Ragenfrède de Denain

8e siècle

 

Ragenfrède (Rainfroye) aurait été une des dix filles d’Audebert et Reine, de la haute noblesse franque.

Ces pieux parents seraient à l’origine du monastère Notre-Dame de Denain vers 764, Reine en étant l’abbesse.

Cinq des sœurs seraient mortes durant leur pèlerinage à Jérusalem, et quatre autres à Rome. Ragenfrède repoussa à Rome les avances indiscrètes du jeune préfet et s’en revint seule à Denain.

Elle entra au monastère dont sa mère était l’abbesse, et lui succéda quand elle mourut.

Dans des récits plus anciens, il apparaît que c’est Ragenfrède qui fonda elle-même ce monastère de Denain, sur ses propres biens. 

Elle y mourut après l’avoir gouverné saintement, toujours au 8e siècle.

A son tombeau aurait recouvré la vue sainte Austregilde, moniale de Mons - qui n’est plus au Martyrologe.

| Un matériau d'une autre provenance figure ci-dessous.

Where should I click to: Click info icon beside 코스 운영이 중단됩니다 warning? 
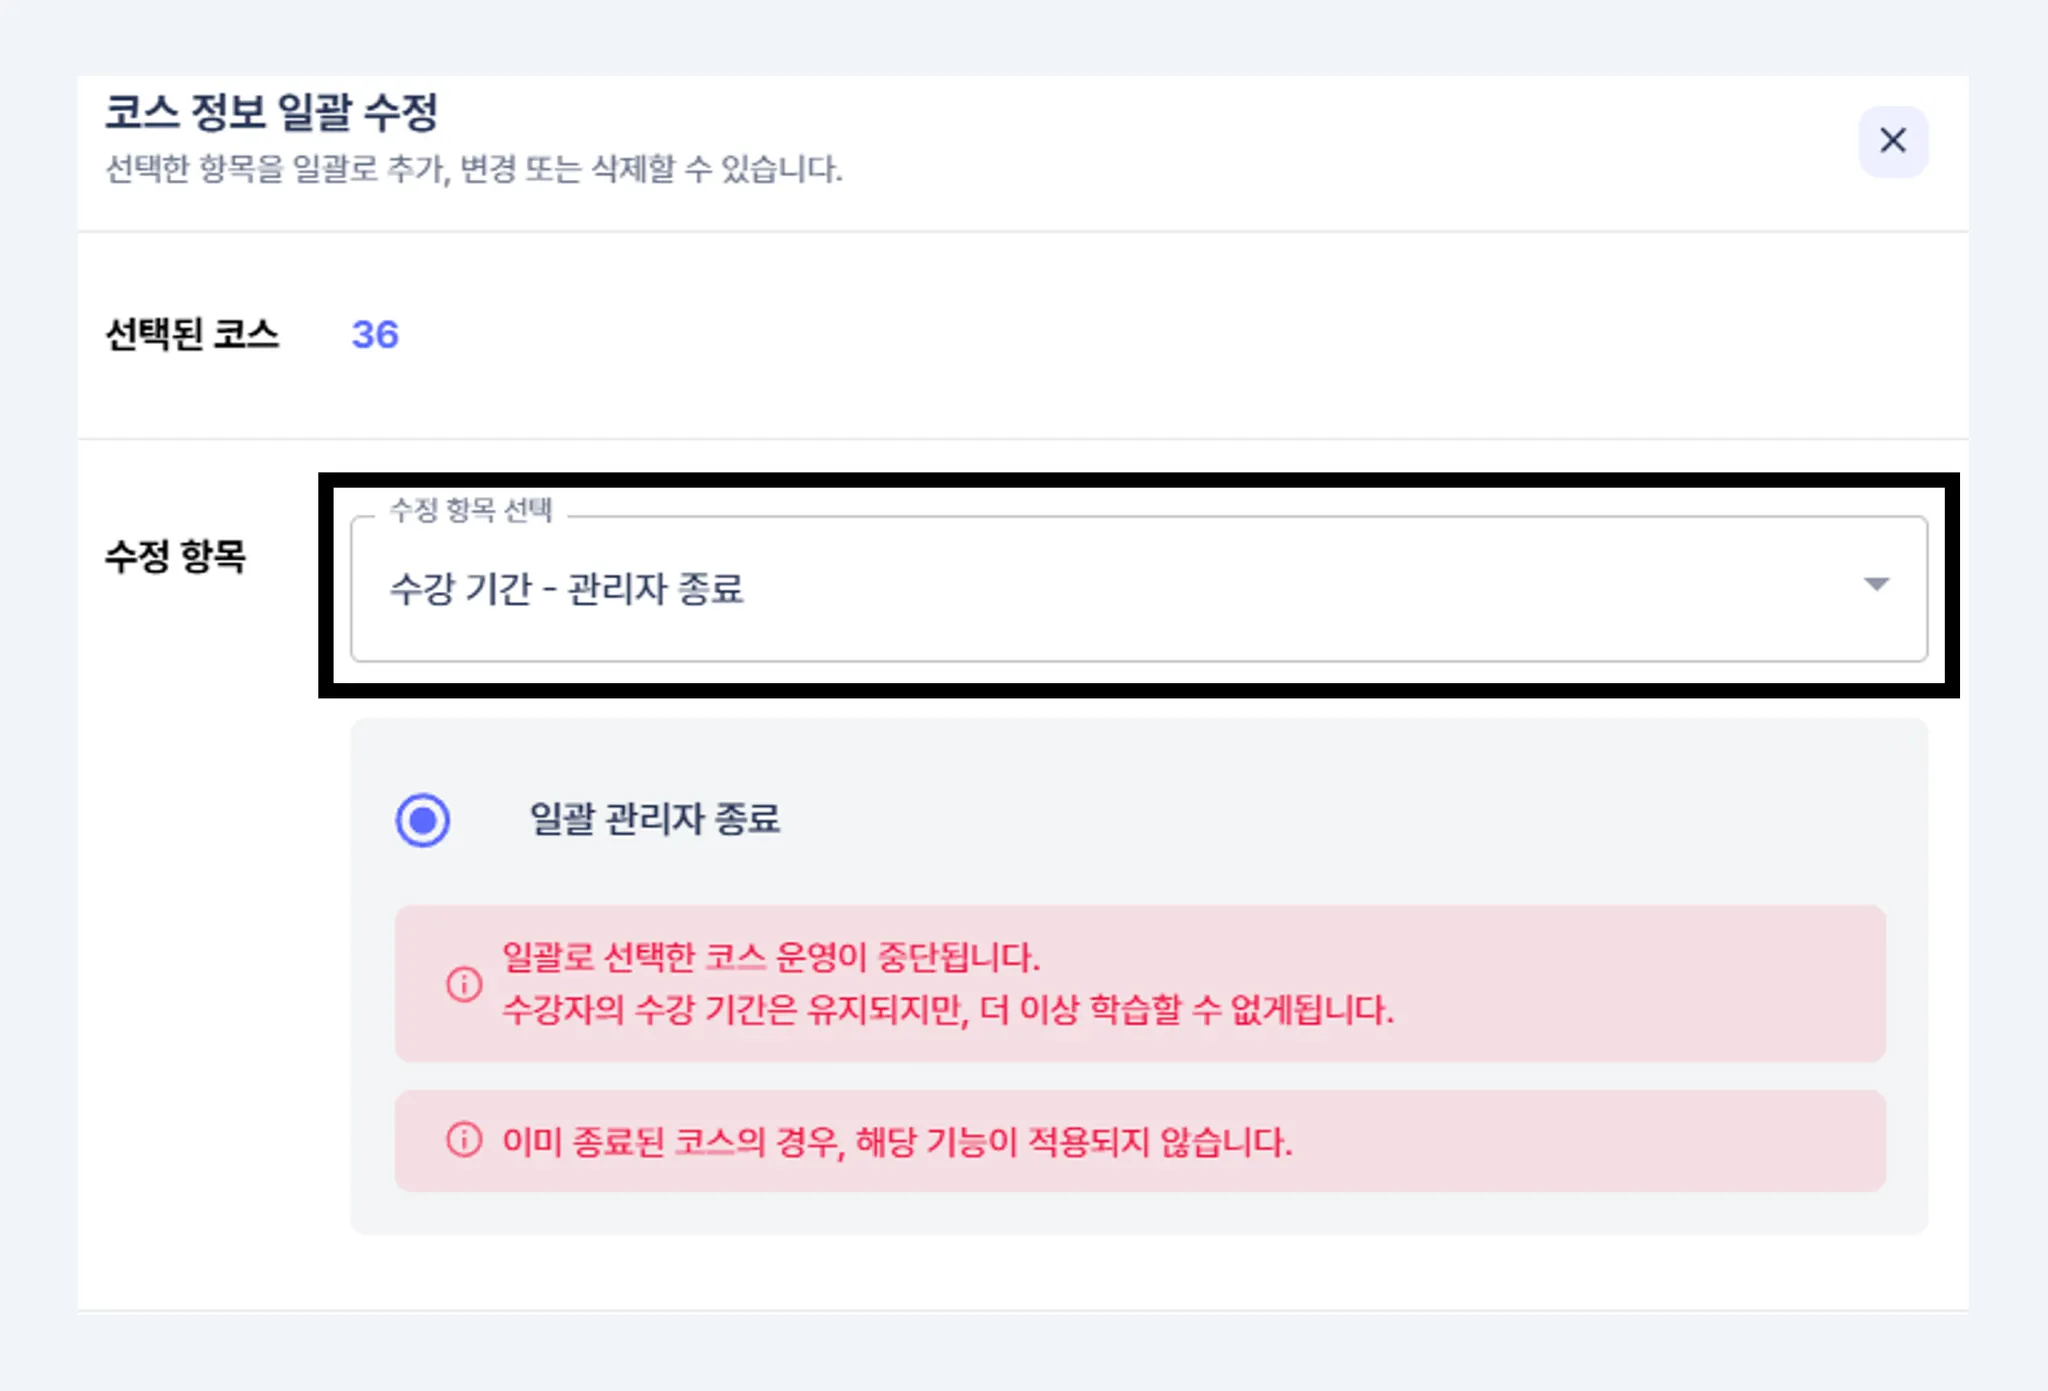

Que Ragenfrède ait fondé son monastère grâce à ses biens personnels, ne fait aucune difficulté ; mais le décès groupé de ses neuf sœurs à Jérusalem et Rome, peut nous laisser perplexes.

L’abbaye fut détruite dès le siècle suivant par les Normands.

Sainte Ragenfrède de Denain est commémorée le 8 octobre dans le Martyrologe Romain.